Problems in CHIP assay? - How can i get rid of multiple bands in CHIP assay? (Jul/20/2005 )
Hi all,
In CHIP assay,
1. I am getting multiple bands even at higher anneling temp. Whether I am pulling down junk DNA during the process?
2. I am getting very weak band in Input. How much amount of the sheared chromatin (sample) should be used for Input?
3. I am pulling down protein-DNA complex with primary antibody only. Is it necessary to add secondary antibody?
Thank you for your help
Vaibhao
In CHIP assay,
1. I am getting multiple bands even at higher anneling temp. Whether I am pulling down junk DNA during the process?
2. I am getting very weak band in Input. How much amount of the sheared chromatin (sample) should be used for Input?
3. I am pulling down protein-DNA complex with primary antibody only. Is it necessary to add secondary antibody?
Thank you for your help
Vaibhao
if possible,
1.replace new primers.
2.2 mg protein as strating point.
3.no
Hi, I also have a couple of suggestions to add to zy101
1. Blast primers to genome, it is most important that other sequences do not match to the 3' end of your primers, use the "search for short nearly exact matches" application at NCBI Blast.
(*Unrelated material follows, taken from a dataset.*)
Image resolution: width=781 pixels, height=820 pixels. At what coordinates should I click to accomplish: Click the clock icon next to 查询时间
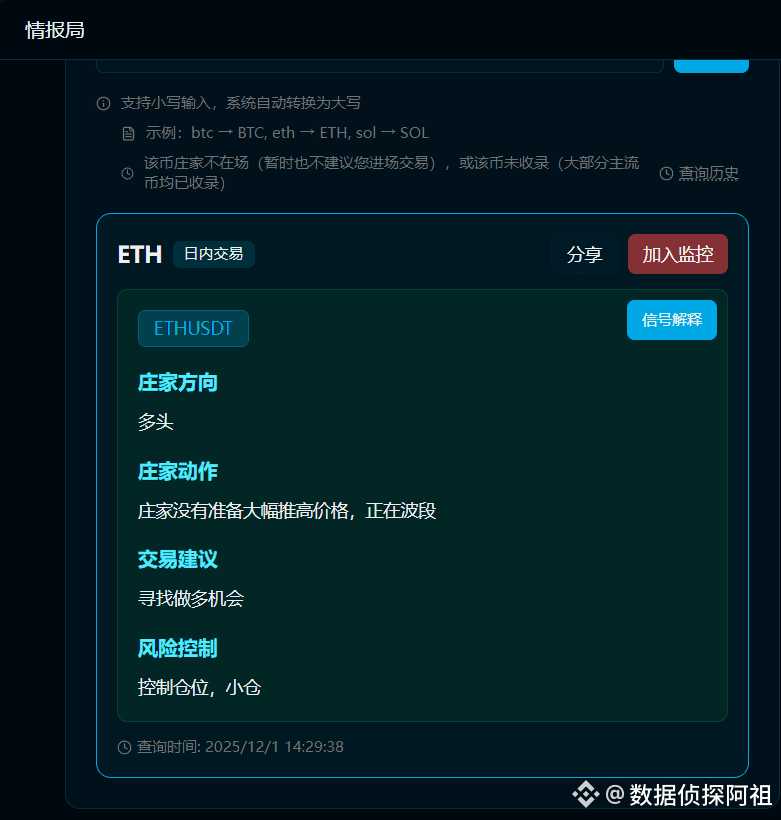tap(124, 747)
I had the same problem with my primers, it turned out the 3' end was within a conserved transcription factor binding site which is what gave me the background bands.
2. I use dilutions of the input in order to quantitate the yield amplifying both 0.1%, and 1%. I usually get between 0.5% and 1% pulled down with my IP.
Hi, before you change your primers, you may increase the annealing temperature a little bit and see whether it works.